EXERCISE: Copy the part of the listing that opens with the line containing "This screenshot has" and closes with the line containing "center [101, 654].", keeping every character as it appears.
[DATA TO PROCESS — start]
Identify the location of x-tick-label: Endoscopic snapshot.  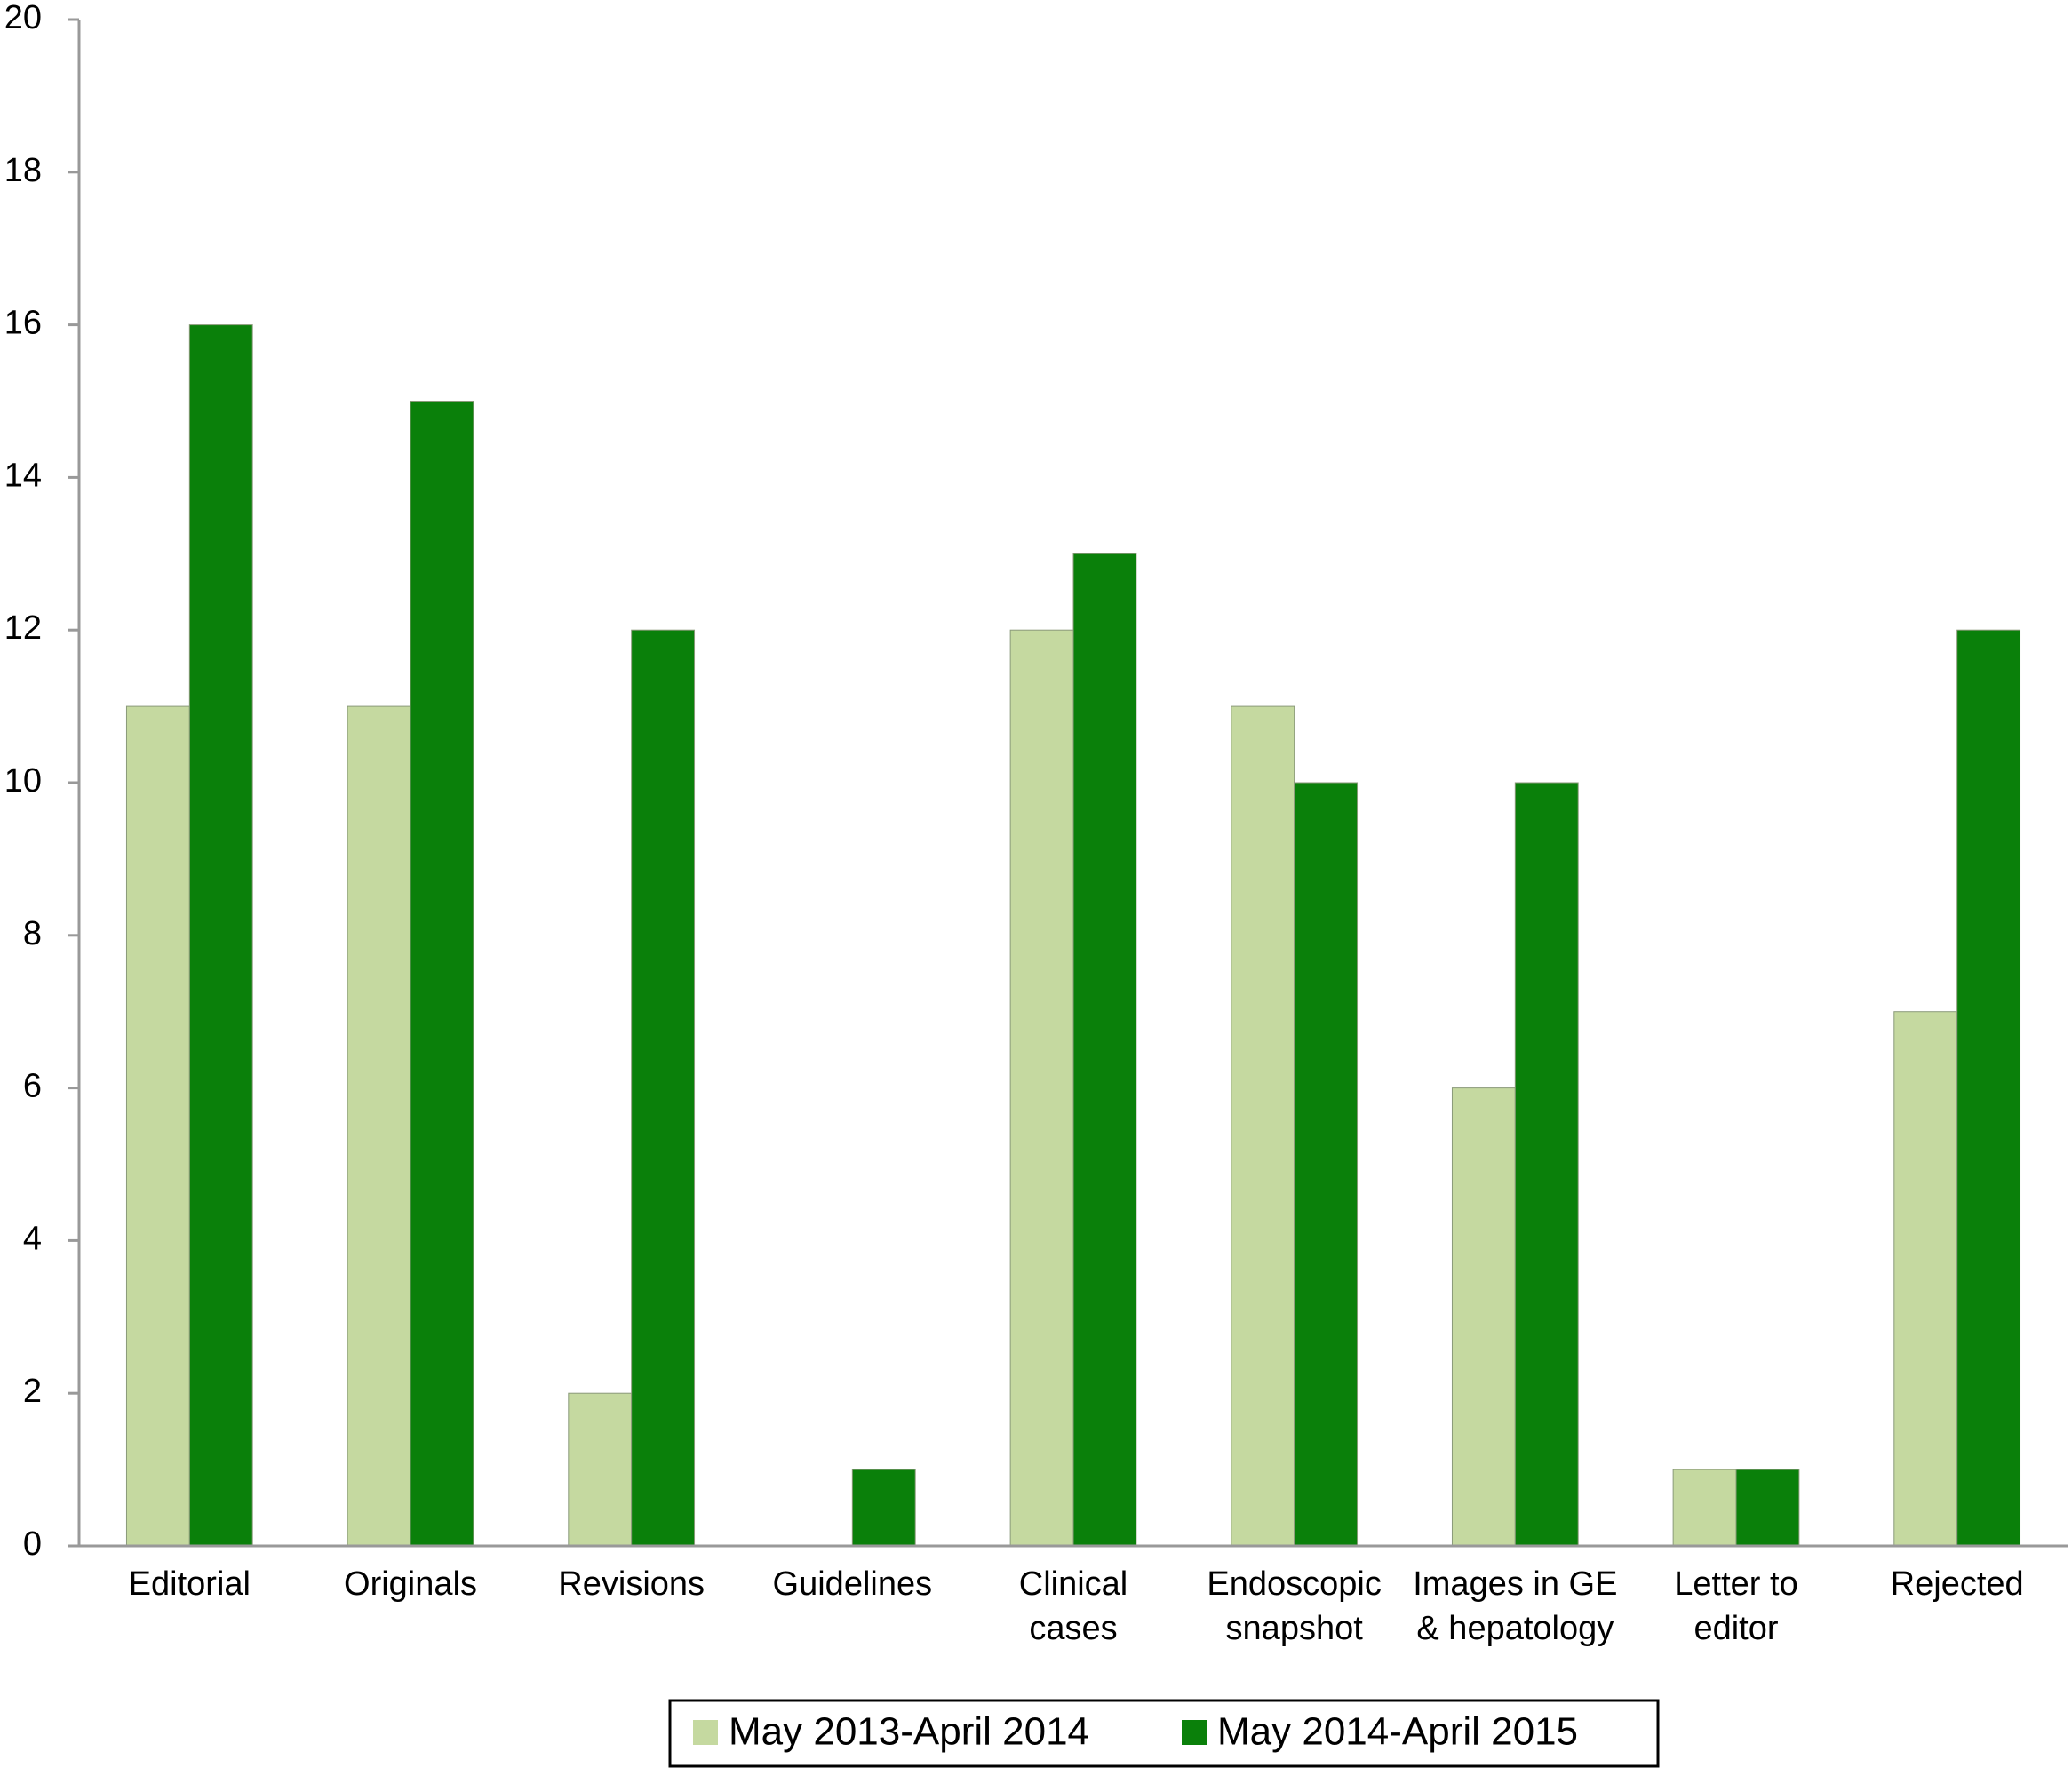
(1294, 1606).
[DATA TO PROCESS — finish]
[DATA TO PROCESS — start]
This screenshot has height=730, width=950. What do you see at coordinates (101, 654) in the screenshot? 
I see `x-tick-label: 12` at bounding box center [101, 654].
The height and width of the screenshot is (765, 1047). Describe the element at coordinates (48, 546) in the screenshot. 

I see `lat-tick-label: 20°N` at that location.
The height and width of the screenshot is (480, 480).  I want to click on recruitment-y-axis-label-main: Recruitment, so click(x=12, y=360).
[DATA TO PROCESS — finish]
[DATA TO PROCESS — start]
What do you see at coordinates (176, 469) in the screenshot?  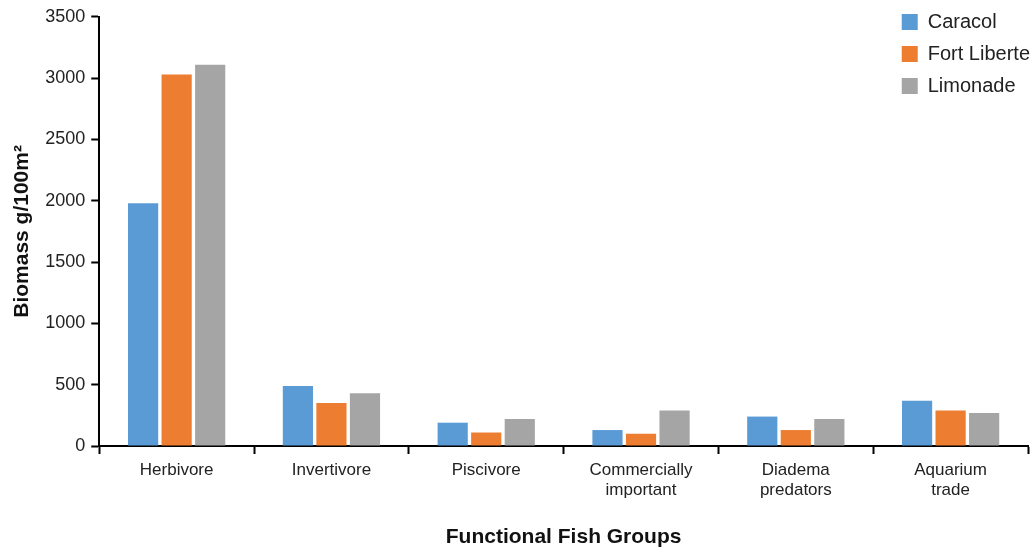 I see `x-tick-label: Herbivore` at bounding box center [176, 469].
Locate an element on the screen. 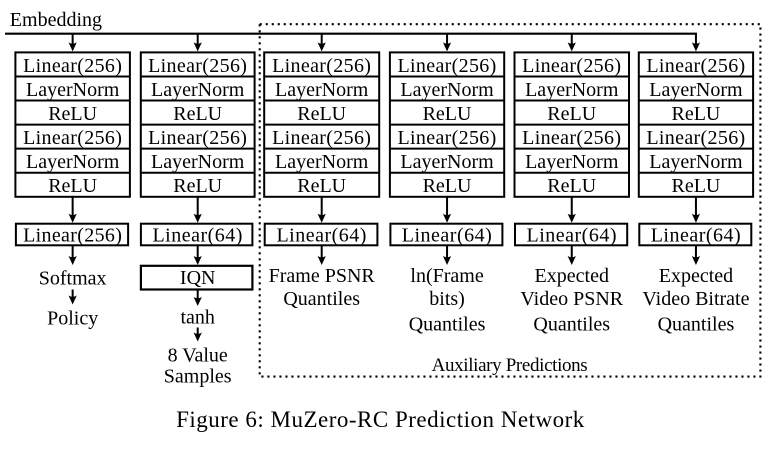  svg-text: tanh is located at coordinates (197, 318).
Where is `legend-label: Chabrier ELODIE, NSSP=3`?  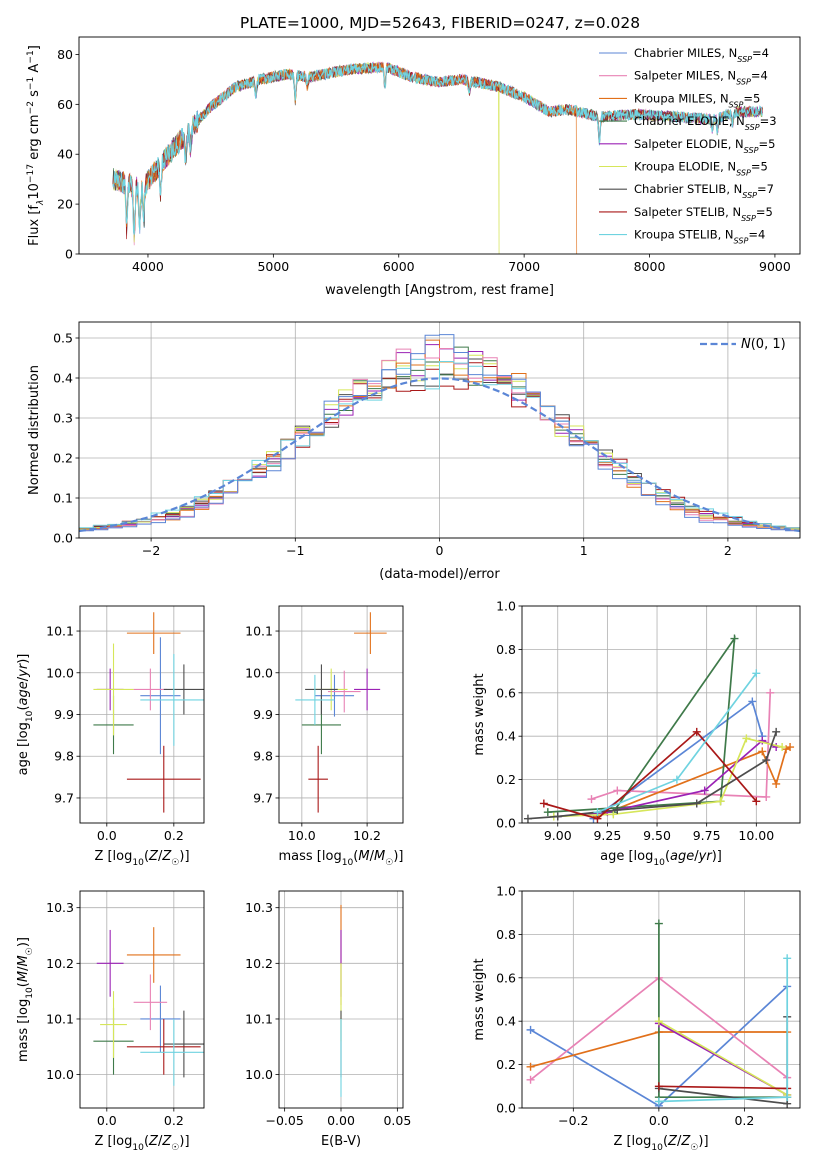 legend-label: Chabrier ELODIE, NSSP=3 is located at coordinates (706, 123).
[DATA TO PROCESS — finish]
TASK OUTPUT:
This screenshot has height=730, width=950. What do you see at coordinates (101, 654) in the screenshot? 
I see `x-tick-label: 12` at bounding box center [101, 654].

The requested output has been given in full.